Eating Maine lobster continues to come with many environmental questions.
After it was announced that climate change was affecting lobsters in the Gulf of Maine, the crustaceans have lost their “sustainable” label, according to a new report from The Washington Post. The Marine Stewardship Council said it no longer considers Maine lobster sustainable because nearly extinct whales continue to die after getting caught in fishing gear.
“We’re hopeful and look for the opportunity to work with the fishery and others to figure out how to help them move forward,” Erika Feller, a regional director of the council, told The Washington Post. “Hopefully, the fishery can regain certification.”

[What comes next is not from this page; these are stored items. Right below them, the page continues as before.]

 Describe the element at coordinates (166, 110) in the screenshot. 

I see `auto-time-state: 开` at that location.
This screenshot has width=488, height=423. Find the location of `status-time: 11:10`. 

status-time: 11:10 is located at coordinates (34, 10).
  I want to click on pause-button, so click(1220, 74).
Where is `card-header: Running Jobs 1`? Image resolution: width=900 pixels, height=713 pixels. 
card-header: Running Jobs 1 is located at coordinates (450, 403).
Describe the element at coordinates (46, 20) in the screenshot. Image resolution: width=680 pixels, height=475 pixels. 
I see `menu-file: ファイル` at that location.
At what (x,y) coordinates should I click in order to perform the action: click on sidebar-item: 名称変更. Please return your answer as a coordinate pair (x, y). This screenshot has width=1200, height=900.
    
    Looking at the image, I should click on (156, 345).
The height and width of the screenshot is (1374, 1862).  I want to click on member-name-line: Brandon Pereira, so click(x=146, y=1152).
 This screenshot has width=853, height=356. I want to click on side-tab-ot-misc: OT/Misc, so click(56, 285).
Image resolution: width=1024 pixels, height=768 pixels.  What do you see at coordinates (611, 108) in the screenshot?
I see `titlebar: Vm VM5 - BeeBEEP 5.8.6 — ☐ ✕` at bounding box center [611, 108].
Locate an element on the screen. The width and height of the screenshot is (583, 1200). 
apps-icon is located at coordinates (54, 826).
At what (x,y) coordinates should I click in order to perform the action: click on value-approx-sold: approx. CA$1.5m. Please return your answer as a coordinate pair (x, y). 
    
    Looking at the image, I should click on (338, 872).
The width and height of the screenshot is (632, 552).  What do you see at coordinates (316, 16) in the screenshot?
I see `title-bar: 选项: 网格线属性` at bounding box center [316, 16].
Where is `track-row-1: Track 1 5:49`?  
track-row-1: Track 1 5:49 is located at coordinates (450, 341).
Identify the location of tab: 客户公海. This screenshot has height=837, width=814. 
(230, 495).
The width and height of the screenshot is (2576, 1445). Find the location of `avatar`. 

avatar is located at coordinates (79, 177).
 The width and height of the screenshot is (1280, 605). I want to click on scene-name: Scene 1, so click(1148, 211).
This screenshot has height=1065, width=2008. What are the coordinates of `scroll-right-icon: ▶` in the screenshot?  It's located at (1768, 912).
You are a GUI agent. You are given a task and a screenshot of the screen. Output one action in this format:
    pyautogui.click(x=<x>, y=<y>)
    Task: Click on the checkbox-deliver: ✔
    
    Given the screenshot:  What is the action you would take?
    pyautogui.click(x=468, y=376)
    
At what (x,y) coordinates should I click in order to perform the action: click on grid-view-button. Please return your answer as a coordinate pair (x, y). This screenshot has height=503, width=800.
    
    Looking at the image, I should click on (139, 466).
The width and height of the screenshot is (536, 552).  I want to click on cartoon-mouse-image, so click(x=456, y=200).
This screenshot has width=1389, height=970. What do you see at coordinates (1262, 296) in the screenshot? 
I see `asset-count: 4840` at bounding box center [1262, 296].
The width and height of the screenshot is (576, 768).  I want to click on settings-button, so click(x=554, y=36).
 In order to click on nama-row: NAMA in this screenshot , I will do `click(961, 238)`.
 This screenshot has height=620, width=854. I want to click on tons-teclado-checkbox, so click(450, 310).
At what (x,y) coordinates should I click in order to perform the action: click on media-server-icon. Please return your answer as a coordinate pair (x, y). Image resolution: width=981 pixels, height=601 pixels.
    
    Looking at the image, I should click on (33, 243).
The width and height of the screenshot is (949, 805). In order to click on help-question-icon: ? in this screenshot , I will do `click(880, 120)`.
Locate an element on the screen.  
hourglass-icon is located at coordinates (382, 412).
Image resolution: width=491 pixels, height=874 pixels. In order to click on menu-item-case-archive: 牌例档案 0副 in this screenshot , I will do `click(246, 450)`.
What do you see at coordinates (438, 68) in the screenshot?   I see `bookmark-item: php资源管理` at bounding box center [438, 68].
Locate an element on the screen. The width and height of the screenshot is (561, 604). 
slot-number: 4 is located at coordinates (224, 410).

The current issue pertains to right whales in the North Atlantic, whose current numbers run only about 340. While these whales are also affected by climate change and boat collisions, the National Marine Fisheries Service says that entanglements in fishing gear are a leading cause of death. Because of that, the Marine Stewardship Council—which reviews fisheries to determine whether they’re well managed and unharmful to other species and ocean habitats—has downgraded Maine lobster.
Maine’s lobstermen, however, maintain that they work to reduce the possibility of entanglements and that they comply with conservation laws. And state lawmakers say that it’s unclear whether lobstering in particular is contributing to the whales’ dwindling numbers.
“This is neighbors in small communities, on islands and peninsulas that have done everything they can to harvest this resource in a responsible manner that allowed the next generation and the next generation and the next generation to have that same job,” the Maine lobsterman Steve Train told the Post.
The labeling change comes as a blow to an industry that has been navigating choppy seas of late. Last month, the sustainability guide Seafood Watch recommended against buying lobsters that come from American or Canadian waters. And conservationists continue to push for legislation that would help save vulnerable animal communities, with the National Marine Fisheries Service pushing for a stronger conservation rule by 2024.
For now, though, it’s mostly up to diners to decide which lobsters they’ll eat. And with Maine lobster being one of the more popular stateside varieties, it’s unclear how many people will actually change their seafood habits.